──────── DATA UNDER STUDY ────────
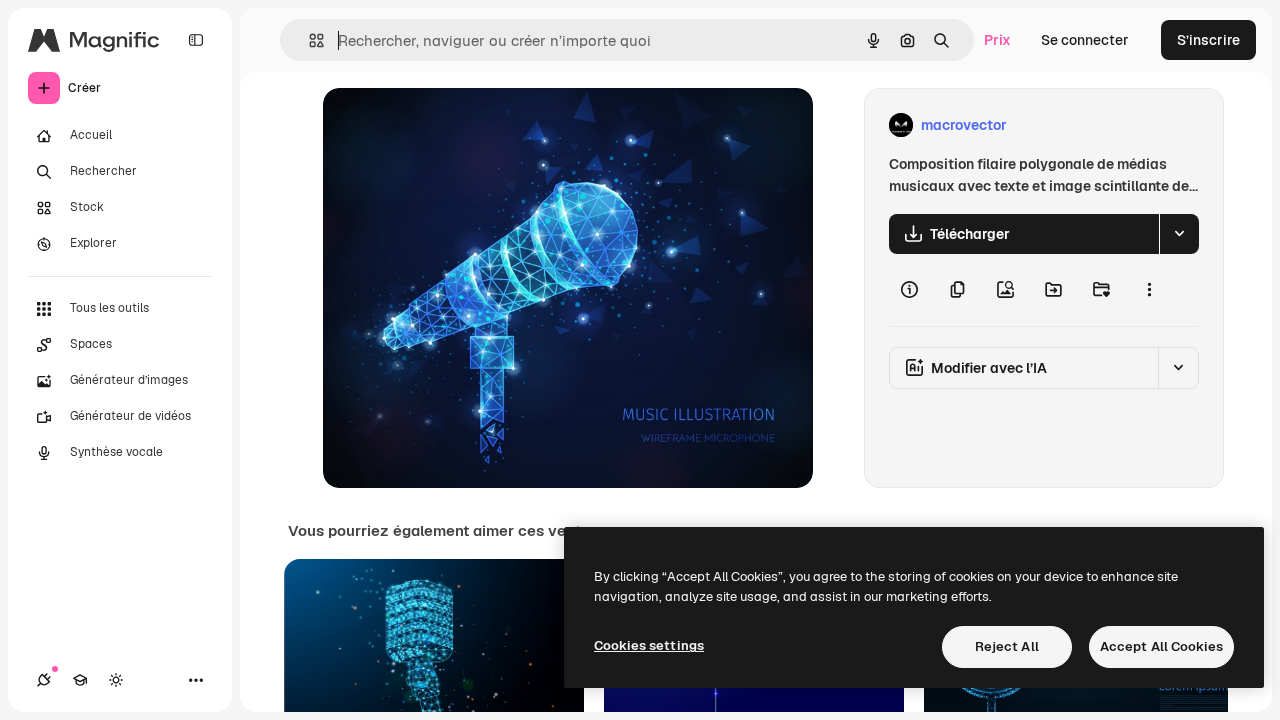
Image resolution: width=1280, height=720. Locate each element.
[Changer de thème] (116, 680)
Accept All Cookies (1161, 646)
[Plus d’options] (1149, 290)
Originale (455, 125)
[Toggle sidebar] (196, 40)
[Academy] (80, 680)
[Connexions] (44, 680)
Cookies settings (649, 645)
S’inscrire (1208, 40)
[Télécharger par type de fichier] (1179, 234)
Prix (997, 40)
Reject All (1007, 646)
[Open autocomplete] (308, 40)
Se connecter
────────
* _PROMPT_: An exact copy of the lines from the one holding "[Plus d’options] (1149, 290)" through the end of the data is the whole answer.

* _SOLUTION_:
[Plus d’options] (1149, 290)
Originale (455, 125)
[Toggle sidebar] (196, 40)
[Academy] (80, 680)
[Connexions] (44, 680)
Cookies settings (649, 645)
S’inscrire (1208, 40)
[Télécharger par type de fichier] (1179, 234)
Prix (997, 40)
Reject All (1007, 646)
[Open autocomplete] (308, 40)
Se connecter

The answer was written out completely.